• **WRITTEN EXERCISE**: Return each line of the records below that contains the string "height". Case matters.

• **RECORDS**:
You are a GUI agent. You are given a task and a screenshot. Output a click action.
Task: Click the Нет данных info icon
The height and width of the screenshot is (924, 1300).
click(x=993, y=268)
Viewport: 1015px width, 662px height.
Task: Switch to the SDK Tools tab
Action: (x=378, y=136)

• **SOLUTION TO THIS TASK**:
The height and width of the screenshot is (924, 1300).
Viewport: 1015px width, 662px height.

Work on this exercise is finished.